The range to reproduce runs from the line containing "Click the CRS : WGS1984 text" through the last line of the listing below; give exactly those lines and no others.

|---|

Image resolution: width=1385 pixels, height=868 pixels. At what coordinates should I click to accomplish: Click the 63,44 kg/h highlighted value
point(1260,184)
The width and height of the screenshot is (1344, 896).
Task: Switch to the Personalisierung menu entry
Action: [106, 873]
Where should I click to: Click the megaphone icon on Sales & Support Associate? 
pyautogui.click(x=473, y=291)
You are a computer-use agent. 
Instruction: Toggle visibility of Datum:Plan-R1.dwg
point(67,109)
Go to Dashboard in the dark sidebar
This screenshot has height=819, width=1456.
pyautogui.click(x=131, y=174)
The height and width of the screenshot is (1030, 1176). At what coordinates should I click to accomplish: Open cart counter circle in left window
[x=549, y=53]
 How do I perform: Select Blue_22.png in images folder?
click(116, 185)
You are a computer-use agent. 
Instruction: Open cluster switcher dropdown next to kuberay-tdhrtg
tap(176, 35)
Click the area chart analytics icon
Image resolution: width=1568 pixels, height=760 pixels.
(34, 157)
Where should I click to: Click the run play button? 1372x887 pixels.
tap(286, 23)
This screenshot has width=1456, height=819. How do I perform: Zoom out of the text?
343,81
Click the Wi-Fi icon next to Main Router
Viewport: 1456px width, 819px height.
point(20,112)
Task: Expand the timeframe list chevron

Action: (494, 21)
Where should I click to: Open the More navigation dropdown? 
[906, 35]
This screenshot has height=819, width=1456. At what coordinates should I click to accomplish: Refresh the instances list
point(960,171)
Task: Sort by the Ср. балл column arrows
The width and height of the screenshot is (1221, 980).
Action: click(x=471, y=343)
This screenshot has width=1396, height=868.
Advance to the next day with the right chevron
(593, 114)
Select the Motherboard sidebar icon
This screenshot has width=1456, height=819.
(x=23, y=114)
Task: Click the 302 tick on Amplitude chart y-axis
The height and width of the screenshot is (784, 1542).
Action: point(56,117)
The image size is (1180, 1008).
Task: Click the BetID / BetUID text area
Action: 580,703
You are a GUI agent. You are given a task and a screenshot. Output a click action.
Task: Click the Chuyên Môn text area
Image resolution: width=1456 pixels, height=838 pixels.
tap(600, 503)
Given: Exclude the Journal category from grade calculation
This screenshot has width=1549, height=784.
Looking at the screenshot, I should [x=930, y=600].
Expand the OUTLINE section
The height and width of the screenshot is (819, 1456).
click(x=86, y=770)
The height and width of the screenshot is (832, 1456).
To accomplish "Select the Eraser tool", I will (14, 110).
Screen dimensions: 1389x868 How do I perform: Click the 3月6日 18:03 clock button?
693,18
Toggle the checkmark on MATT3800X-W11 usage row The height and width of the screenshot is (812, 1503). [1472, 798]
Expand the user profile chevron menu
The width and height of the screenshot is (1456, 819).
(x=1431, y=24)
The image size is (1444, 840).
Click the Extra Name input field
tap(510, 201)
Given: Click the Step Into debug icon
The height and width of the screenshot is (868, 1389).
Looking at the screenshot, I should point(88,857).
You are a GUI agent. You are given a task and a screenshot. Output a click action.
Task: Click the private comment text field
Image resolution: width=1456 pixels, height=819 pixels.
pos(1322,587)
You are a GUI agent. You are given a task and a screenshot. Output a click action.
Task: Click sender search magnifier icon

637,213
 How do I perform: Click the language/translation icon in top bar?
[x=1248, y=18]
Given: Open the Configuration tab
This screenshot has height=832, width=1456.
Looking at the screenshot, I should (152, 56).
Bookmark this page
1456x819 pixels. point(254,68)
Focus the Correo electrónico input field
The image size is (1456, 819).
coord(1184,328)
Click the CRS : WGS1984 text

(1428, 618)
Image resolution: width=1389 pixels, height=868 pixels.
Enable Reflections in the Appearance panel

|---|

Answer to this exercise:
Click the CRS : WGS1984 text

(1428, 618)
Image resolution: width=1389 pixels, height=868 pixels.
Enable Reflections in the Appearance panel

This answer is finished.